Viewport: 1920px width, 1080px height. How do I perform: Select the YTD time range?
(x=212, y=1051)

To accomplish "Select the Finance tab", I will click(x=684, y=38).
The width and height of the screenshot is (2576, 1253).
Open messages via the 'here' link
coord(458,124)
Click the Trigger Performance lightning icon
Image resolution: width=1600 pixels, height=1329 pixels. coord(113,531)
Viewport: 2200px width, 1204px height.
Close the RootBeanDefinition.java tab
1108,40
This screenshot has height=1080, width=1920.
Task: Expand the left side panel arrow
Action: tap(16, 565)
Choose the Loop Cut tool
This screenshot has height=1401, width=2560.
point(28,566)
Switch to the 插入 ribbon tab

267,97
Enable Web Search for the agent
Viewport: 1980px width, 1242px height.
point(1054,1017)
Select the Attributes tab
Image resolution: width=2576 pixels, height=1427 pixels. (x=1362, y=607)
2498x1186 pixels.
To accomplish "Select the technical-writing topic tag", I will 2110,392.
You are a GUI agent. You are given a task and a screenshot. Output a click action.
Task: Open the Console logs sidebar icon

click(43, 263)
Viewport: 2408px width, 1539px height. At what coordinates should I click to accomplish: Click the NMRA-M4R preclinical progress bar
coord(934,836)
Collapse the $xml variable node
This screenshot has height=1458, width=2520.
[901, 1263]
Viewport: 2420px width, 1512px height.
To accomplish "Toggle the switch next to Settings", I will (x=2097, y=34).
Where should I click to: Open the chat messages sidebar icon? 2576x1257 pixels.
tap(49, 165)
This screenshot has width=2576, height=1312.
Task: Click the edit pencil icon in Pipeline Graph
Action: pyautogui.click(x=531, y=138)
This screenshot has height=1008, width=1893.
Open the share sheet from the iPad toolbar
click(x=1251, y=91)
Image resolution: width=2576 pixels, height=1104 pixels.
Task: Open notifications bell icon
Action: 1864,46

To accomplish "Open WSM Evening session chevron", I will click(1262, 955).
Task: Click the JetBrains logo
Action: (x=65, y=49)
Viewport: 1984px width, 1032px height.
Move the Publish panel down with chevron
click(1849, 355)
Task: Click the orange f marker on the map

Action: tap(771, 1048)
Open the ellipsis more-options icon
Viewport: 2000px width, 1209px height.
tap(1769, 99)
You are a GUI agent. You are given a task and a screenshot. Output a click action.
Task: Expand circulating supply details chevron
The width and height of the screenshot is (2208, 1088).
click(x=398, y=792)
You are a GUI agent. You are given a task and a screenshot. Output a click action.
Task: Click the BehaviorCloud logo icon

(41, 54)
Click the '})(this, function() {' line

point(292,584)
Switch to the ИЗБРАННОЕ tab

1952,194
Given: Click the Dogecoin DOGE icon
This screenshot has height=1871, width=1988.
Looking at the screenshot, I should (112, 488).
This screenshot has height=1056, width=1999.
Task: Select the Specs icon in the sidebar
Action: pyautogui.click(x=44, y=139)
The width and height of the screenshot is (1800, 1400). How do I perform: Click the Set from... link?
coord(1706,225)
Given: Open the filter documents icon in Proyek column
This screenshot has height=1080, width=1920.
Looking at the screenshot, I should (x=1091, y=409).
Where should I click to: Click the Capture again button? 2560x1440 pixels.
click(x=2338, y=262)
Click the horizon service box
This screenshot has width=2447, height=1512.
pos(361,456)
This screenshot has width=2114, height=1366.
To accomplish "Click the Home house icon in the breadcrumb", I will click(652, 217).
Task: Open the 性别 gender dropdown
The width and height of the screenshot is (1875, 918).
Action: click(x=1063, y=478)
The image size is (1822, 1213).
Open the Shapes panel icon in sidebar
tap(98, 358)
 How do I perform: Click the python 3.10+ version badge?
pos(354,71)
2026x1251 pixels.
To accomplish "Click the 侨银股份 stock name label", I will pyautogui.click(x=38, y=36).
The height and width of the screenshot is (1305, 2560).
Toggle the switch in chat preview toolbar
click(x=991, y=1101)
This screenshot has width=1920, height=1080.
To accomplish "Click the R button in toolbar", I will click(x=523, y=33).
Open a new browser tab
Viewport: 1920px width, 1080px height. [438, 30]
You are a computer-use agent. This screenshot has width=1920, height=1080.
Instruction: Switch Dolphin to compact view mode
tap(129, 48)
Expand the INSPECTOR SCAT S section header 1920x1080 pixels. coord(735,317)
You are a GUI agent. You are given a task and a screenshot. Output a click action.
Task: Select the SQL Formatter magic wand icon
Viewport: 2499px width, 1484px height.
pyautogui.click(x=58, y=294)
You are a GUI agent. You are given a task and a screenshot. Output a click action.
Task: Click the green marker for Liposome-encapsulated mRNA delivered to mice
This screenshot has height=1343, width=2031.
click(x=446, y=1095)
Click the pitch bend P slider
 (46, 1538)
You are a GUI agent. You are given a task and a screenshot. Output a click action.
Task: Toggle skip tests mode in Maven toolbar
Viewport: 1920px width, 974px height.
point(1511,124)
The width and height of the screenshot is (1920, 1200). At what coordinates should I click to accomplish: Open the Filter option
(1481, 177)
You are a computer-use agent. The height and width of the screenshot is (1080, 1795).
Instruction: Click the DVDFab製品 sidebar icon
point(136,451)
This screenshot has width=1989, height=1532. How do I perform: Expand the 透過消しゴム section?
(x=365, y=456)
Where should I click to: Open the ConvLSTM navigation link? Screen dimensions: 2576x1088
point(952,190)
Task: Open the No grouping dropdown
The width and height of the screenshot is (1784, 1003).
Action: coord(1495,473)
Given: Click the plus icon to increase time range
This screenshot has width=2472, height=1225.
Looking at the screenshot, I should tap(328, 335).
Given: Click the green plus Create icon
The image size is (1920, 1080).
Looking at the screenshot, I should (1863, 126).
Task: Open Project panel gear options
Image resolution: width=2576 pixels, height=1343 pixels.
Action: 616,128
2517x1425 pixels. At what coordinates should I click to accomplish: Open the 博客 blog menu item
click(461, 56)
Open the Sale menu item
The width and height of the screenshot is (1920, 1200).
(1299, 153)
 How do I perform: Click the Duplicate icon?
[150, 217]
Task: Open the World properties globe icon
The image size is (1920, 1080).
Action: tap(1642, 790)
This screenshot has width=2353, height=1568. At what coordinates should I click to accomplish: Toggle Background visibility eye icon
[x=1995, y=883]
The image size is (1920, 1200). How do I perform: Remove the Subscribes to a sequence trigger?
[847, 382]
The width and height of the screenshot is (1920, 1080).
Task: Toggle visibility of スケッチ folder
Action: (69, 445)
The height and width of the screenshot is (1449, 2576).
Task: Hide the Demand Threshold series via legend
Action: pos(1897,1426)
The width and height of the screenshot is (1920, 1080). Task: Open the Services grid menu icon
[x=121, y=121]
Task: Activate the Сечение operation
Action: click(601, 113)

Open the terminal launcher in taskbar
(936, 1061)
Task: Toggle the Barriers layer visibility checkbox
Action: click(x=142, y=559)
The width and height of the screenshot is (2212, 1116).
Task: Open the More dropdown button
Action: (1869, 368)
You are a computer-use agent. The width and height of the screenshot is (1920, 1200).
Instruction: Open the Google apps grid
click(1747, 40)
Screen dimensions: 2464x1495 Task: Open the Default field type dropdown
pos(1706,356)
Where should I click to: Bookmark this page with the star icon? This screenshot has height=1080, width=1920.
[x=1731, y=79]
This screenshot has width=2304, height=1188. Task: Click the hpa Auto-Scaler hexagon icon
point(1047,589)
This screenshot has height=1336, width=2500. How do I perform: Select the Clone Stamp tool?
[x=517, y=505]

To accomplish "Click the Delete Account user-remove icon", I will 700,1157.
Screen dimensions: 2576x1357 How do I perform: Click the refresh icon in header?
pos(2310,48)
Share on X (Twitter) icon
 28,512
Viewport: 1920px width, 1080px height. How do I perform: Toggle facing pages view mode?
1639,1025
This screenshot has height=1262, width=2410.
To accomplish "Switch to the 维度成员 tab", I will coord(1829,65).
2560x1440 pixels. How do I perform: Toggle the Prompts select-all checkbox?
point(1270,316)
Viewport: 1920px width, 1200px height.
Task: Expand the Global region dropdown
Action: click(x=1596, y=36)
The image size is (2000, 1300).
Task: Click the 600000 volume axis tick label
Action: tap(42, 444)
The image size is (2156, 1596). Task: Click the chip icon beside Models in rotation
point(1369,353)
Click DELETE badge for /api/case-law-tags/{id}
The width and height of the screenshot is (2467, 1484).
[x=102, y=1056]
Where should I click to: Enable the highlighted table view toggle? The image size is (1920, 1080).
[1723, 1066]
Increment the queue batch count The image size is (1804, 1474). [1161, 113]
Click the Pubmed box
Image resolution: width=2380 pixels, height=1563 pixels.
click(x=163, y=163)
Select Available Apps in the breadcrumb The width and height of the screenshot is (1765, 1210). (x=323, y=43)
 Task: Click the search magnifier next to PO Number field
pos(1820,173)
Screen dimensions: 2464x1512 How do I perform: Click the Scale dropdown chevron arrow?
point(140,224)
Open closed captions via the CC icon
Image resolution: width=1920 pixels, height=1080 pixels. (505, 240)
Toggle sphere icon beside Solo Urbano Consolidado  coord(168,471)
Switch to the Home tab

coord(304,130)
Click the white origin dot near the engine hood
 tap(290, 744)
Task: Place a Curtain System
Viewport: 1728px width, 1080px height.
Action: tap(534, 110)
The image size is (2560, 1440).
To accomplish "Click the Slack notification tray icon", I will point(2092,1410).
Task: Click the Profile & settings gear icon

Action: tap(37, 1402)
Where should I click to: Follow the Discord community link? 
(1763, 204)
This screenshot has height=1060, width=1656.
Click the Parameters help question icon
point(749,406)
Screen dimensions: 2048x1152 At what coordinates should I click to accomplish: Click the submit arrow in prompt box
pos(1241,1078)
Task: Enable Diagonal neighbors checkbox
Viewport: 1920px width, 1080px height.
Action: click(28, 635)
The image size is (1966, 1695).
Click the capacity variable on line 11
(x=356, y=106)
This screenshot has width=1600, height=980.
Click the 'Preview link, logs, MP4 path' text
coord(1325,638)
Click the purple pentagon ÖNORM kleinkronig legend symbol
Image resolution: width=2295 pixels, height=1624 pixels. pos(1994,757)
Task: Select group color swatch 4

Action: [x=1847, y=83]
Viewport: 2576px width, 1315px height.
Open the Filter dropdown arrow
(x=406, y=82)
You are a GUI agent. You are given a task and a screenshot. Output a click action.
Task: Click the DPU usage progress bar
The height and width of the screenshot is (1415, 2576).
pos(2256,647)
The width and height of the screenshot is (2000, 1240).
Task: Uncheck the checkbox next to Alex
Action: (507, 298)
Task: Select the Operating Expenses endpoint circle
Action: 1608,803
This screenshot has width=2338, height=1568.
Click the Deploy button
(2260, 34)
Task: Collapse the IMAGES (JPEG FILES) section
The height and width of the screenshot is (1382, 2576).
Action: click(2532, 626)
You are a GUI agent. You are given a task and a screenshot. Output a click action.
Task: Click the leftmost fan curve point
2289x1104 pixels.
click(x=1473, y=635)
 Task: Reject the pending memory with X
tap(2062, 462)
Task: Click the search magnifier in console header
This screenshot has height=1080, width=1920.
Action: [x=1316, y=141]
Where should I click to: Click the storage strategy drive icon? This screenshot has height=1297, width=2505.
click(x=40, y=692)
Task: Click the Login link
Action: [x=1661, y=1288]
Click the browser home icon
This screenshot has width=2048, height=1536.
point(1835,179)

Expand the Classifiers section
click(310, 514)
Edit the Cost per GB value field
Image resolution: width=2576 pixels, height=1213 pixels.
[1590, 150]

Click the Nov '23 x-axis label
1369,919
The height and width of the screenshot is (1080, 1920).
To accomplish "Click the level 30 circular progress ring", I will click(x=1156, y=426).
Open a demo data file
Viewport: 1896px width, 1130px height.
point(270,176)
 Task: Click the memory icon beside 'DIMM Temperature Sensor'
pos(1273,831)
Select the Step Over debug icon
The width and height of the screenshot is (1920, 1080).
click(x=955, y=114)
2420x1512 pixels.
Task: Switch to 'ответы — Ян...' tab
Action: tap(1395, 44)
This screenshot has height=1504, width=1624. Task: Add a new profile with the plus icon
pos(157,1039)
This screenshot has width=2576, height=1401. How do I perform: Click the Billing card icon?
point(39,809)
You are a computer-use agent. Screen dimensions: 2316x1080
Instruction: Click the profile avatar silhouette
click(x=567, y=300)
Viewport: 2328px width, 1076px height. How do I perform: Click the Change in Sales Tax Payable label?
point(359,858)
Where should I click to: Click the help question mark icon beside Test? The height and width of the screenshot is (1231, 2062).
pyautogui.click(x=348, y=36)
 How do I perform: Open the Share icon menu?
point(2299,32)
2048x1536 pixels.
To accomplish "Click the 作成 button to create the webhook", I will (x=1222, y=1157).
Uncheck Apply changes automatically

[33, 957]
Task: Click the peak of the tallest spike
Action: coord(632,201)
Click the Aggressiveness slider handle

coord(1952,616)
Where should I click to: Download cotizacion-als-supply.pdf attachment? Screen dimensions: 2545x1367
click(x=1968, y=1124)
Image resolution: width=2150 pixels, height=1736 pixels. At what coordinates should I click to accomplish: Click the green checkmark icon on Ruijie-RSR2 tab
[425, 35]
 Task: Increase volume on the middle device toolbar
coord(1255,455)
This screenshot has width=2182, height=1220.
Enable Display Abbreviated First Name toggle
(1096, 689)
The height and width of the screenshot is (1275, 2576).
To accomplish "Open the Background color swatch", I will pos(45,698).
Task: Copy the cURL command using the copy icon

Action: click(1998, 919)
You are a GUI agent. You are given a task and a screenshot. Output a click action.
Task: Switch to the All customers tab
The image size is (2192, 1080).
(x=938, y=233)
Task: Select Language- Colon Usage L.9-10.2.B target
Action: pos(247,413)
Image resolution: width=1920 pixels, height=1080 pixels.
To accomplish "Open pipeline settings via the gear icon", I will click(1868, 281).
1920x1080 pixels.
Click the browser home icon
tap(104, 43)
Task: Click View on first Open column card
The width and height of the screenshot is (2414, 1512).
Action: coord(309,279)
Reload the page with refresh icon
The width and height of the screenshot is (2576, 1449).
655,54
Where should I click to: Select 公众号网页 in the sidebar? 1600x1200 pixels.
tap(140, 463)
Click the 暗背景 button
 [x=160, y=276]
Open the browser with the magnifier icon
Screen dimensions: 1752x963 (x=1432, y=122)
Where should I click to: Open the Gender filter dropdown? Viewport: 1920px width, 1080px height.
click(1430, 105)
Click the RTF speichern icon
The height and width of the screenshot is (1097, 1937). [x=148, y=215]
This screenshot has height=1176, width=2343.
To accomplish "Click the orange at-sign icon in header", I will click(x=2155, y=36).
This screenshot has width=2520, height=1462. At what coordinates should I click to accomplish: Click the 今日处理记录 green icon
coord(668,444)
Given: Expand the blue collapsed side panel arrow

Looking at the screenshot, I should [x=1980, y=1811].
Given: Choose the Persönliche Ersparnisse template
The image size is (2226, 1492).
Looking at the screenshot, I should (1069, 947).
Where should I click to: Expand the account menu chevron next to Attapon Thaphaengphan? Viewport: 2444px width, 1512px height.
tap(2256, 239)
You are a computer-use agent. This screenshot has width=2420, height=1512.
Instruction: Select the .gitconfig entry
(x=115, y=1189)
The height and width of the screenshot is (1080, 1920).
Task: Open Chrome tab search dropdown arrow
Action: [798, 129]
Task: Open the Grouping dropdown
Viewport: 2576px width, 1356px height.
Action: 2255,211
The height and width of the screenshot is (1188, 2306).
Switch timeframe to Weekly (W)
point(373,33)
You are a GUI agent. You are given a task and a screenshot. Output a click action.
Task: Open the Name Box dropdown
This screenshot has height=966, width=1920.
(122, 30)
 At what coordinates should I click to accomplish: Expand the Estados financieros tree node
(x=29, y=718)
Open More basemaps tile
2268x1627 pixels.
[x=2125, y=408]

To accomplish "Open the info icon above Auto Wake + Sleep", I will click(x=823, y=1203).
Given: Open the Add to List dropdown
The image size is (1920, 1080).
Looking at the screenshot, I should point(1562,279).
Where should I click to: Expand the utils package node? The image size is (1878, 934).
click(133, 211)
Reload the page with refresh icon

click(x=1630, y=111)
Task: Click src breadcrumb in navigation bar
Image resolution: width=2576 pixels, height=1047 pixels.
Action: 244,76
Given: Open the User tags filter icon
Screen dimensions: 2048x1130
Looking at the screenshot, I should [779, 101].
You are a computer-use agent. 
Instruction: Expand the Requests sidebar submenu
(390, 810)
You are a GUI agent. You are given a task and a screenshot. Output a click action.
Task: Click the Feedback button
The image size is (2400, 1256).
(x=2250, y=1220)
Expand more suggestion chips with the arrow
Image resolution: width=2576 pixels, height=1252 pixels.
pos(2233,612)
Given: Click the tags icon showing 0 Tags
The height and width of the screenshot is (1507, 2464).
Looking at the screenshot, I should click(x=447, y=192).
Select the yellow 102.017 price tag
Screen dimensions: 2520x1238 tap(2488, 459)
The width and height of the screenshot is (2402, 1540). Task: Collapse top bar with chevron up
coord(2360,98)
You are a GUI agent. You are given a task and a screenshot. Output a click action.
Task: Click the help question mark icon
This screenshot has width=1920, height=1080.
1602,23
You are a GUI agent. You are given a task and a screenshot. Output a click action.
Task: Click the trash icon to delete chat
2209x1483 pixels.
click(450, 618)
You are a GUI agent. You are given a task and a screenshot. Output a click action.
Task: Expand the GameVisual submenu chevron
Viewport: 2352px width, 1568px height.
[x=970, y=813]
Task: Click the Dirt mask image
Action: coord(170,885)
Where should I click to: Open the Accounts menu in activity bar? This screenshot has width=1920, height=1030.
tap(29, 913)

###

The lines to copy run from the first line of the entries to the line containing "Viewport: 2200px width, 1204px height."; copy them exactly and output nothing else.

Viewport: 1920px width, 1080px height. How do I perform: Select the YTD time range?
(x=212, y=1051)

To accomplish "Select the Finance tab", I will click(x=684, y=38).
The width and height of the screenshot is (2576, 1253).
Open messages via the 'here' link
coord(458,124)
Click the Trigger Performance lightning icon
Image resolution: width=1600 pixels, height=1329 pixels. coord(113,531)
Viewport: 2200px width, 1204px height.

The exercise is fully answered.